:: Отрывок ::

Толстому казалось, что всё до основания прогнило в «цивилизованных странах»: государство, церковь, культура, образование, брак. Чехов не возражает, да, всё прогнило, но что же тогда осталось? Голод? Который гонит на работу, «главным чувством моим в течении дня был голод, и поэтому я отлично понимал, почему такое множество людей работает только для куска хлеба и может говорить только о харчах»...
Ближе к концу повести, когда Мисаила уже бросит его богатая и красивая жена Маша, а его сестру Клеопатру беременную и умирающую оставит на руках брата учёный женатый доктор Благово, есть потрясающий эпизод с кухаркой в отцовском доме Мисаила.
«Она служила еще при нашей матери и купала когда-то меня и Клеопатру в корыте, и теперь для нее мы все еще были дети, которых нужно было наставлять. В какие-нибудь четверть часа она выложила передо мною все свои соображения, какие с рассудительностью старой слуги скапливала в тиши этой кухни все время, пока мы не виделись. Она сказала, что доктора можно заставить жениться на Клеопатре, — стоит только припугнуть его, и если хорошо написать прошение, то архиерей расторгнет его первый брак; что хорошо бы потихоньку от жены Дубечню продать, а деньги положить в банк на мое имя; что если бы я и сестра поклонились отцу в ноги и попросили хорошенько, то, быть может, он простил бы нас; что надо бы отслужить молебен Царице Небесной».

:::

(Вопросы)
1 – Переведите на английский это предложение из отрывка: «Чехов не возражает, да, всё прогнило, но что же тогда осталось?»
2 – Как в отрывке зовут доктора, который оставляет беременную Клеопатру на руках брата?
Строки, которые идут дальше, к отрывку отношения не имеют.

:: Собранные данные ::

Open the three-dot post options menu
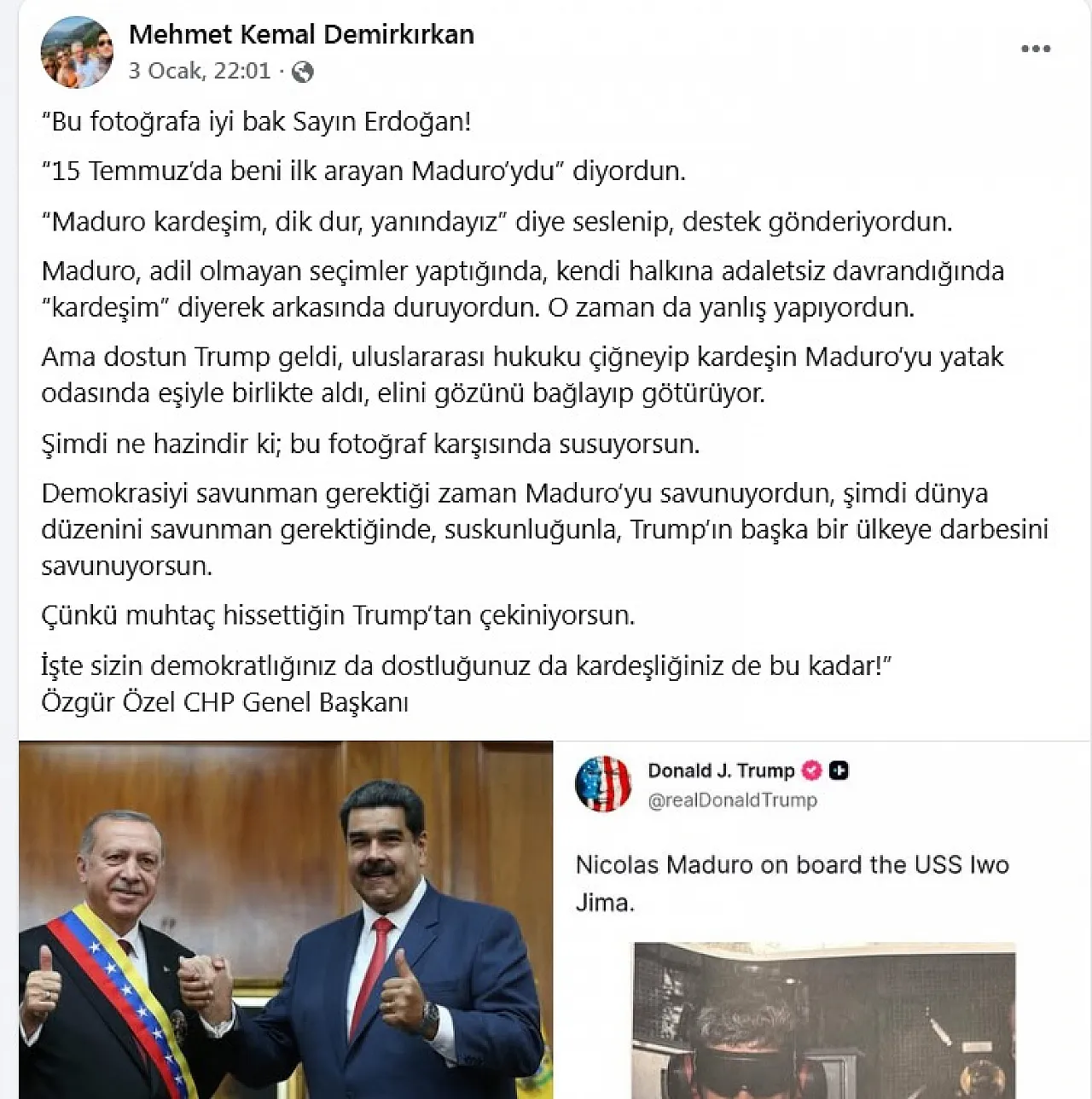 point(1036,49)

:::

(Ответы)
1 – Chekhov does not object: yes, everything has rotted, but what, then, is left?

2 – Благово.